FDS
Des combattants des Forces démocratiques syrienens (FDS), une coalition arabo-kurde soutenue par la coalition internationale lors de leur offensive contre un dernier réduit du groupe jihadiste Etat islamique dans l'est de la Syrie le 13 février 2019.

Syrie : l’EI désormais acculé sur un peu plus d’un kilomètre carré, selon les FDS

Des centaines de jihadistes de l’organisation Etat islamique (EI) sont désormais acculés dans un territoire d’un peu plus d’un kilomètre carré dans l’est de la Syrie, a indiqué à l’AFP un porte-parole d’une alliance arabo-kurde qui poursuit son offensive contre le réduit jihadiste.
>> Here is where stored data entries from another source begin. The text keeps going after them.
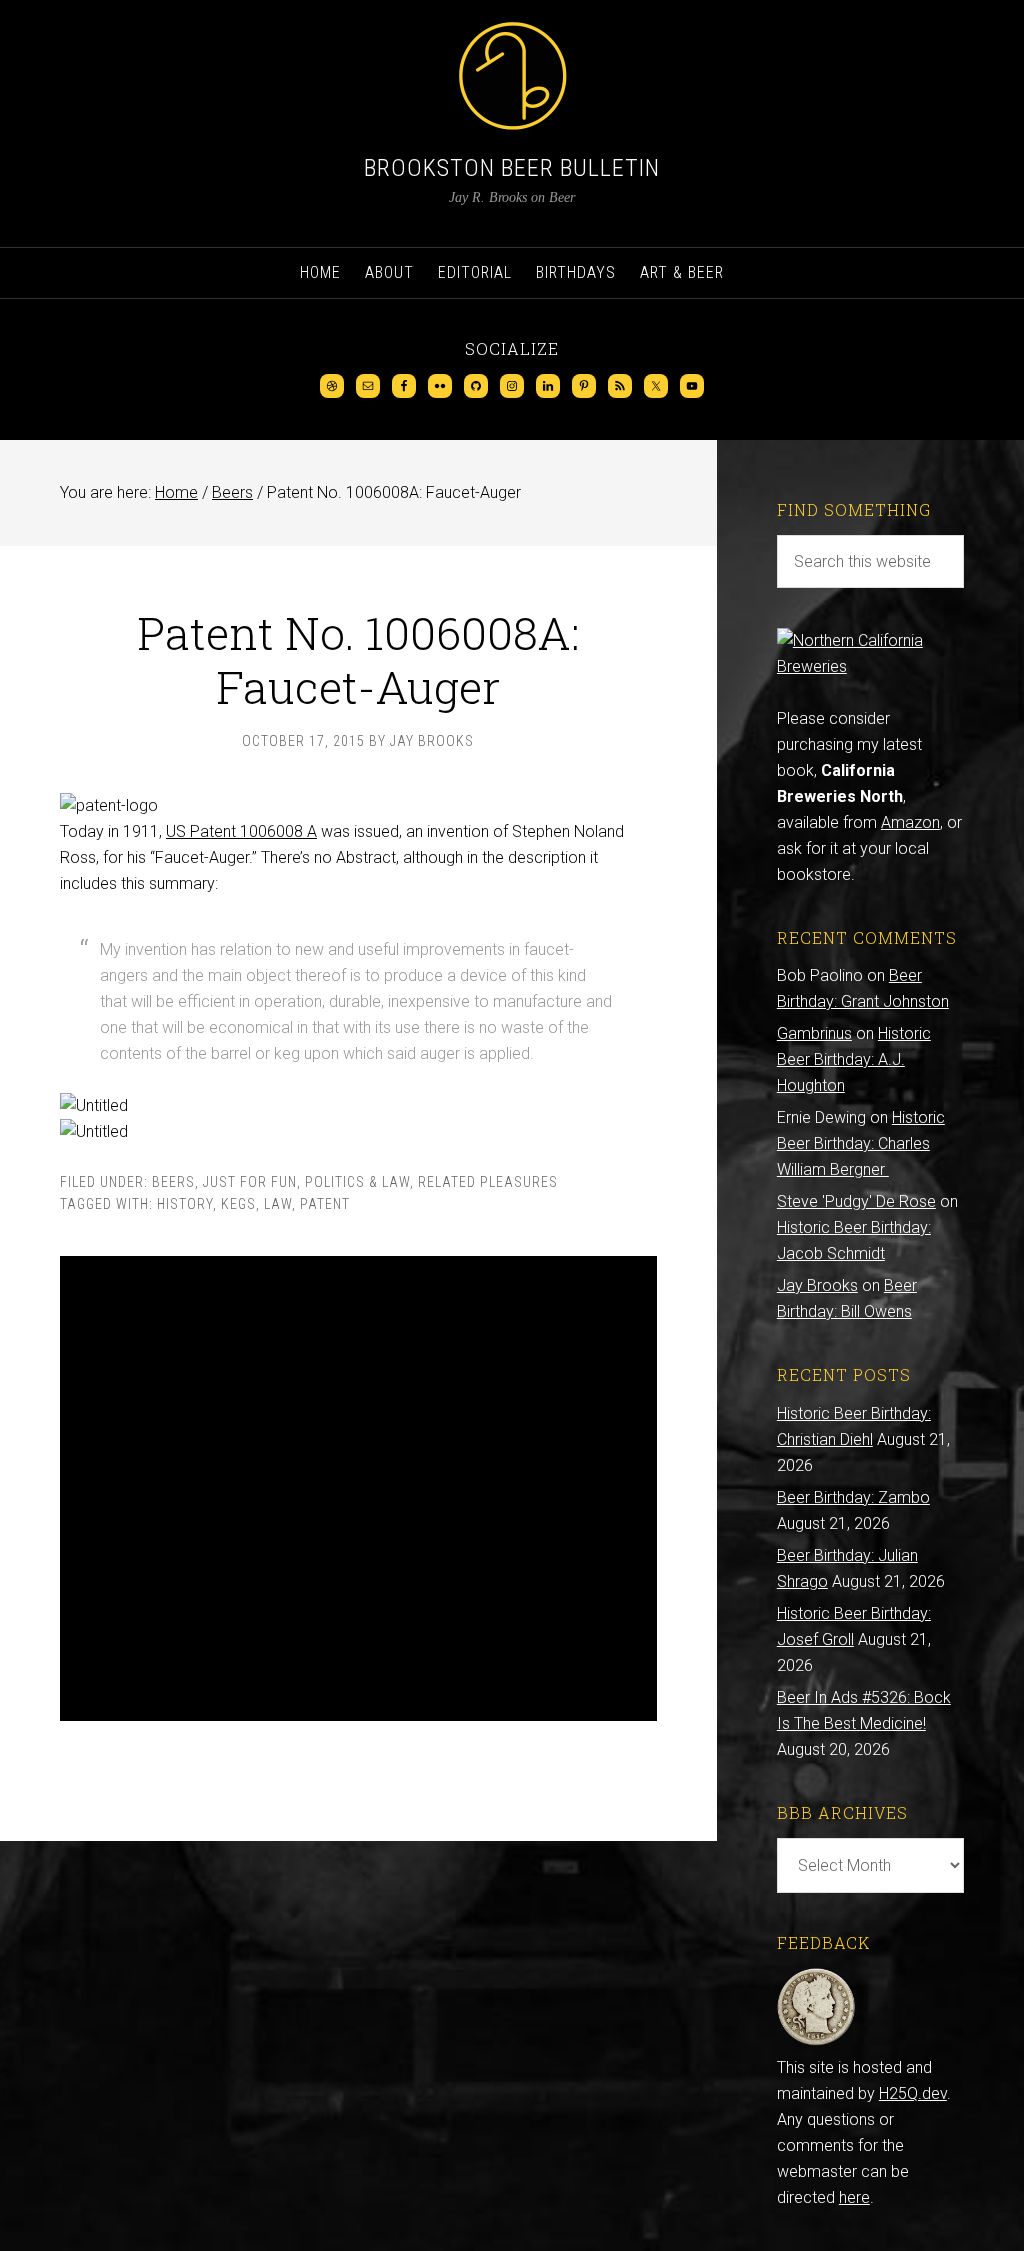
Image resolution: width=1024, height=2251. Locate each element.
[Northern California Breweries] (870, 666)
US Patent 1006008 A (241, 831)
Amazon (910, 822)
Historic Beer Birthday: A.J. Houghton (854, 1059)
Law (278, 1204)
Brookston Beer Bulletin (512, 168)
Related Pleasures (488, 1182)
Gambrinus (814, 1033)
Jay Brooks (817, 1285)
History (185, 1204)
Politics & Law (357, 1182)
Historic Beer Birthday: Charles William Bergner (861, 1143)
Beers (173, 1182)
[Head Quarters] (816, 2041)
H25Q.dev (913, 2093)
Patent (325, 1204)
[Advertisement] (358, 1488)
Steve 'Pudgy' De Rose (856, 1201)
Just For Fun (250, 1182)
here (854, 2197)
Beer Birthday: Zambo (853, 1497)
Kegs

Le groupe jihadiste déploie des attaques de femmes kamikazes chargées de perpétrer des attentats-suicides, a précisé mercredi Adnane Afrine, porte-parole de l’opération militaire menée par les Forces démocratiques syriennes (FDS) dans la province de Deir Ezzor, soulignant qu’il subsiste « des affrontements violents et des batailles féroces ».

Soutenus par la coalition militaire internationale conduite par Washington, les combattants kurdes et arabes des FDS ont lancé samedi une offensive « finale » contre la poche jihadiste, qui comprend une partie du village de Baghouz, tout près de la frontière avec l’Irak. « Il y a une forte résistance », a souligné M. Afrine, alors que ces derniers jours les jihadistes ont lancé des contre-attaques qui ont poussé les FDS à battre en retraite.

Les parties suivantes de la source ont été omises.